» Set problem
Could you transcribe the forum post below about writing fanfiction for a computer game, word for word and in full?

I pretty much made two commentaries: one, that 20,000+ words was a LOT to write, especially considering that the original characters of the computer game didn't have a lot of depth of personality. How could they, when their entire dialogue script couldn't have been more than 50-75 lines per character. Look at Wikipedia's DA hints, in 'dialogue', you'll see what I mean.

I could understand filling in some of the backstory from the codex entries. It just seems to me that there's a lot more to go on there, than a couple of lines of scripted dialogue.

I still don't see why it's the much to write. Only some fanfiction is dedicated to 'filling in the blanks' like, say, explaining to Eamon what's been happening while he was unconscious. We know it happens, we just don't see it. Other things can be prequels to the game, novelizatoin of the game, sequels to it, AU, things about completely different characters...20,000 words isn't really all that much. I mean, you can get 2-3K from a single conversation, easy.

I did raise a question (although stated not in exact question form) about the possibility of 'romance' in Drag Age. It's bloody impossible! Sex, sure, I guess... but...romance???
Sure, it's a fantasy game, so we suspend reality a bit. Well, a LOT. But even the smarmy Leliana complains about the mud, flies, blood, danger, etc.

» Source material

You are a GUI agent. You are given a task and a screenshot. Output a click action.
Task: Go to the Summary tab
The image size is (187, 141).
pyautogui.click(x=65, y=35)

» Exercise response
I pretty much made two commentaries: one, that 20,000+ words was a LOT to write, especially considering that the original characters of the computer game didn't have a lot of depth of personality. How could they, when their entire dialogue script couldn't have been more than 50-75 lines per character. Look at Wikipedia's DA hints, in 'dialogue', you'll see what I mean.

I could understand filling in some of the backstory from the codex entries. It just seems to me that there's a lot more to go on there, than a couple of lines of scripted dialogue.

I still don't see why it's the much to write. Only some fanfiction is dedicated to 'filling in the blanks' like, say, explaining to Eamon what's been happening while he was unconscious. We know it happens, we just don't see it. Other things can be prequels to the game, novelizatoin of the game, sequels to it, AU, things about completely different characters...20,000 words isn't really all that much. I mean, you can get 2-3K from a single conversation, easy.

I did raise a question (although stated not in exact question form) about the possibility of 'romance' in Drag Age. It's bloody impossible! Sex, sure, I guess... but...romance???
Sure, it's a fantasy game, so we suspend reality a bit. Well, a LOT. But even the smarmy Leliana complains about the mud, flies, blood, danger, etc.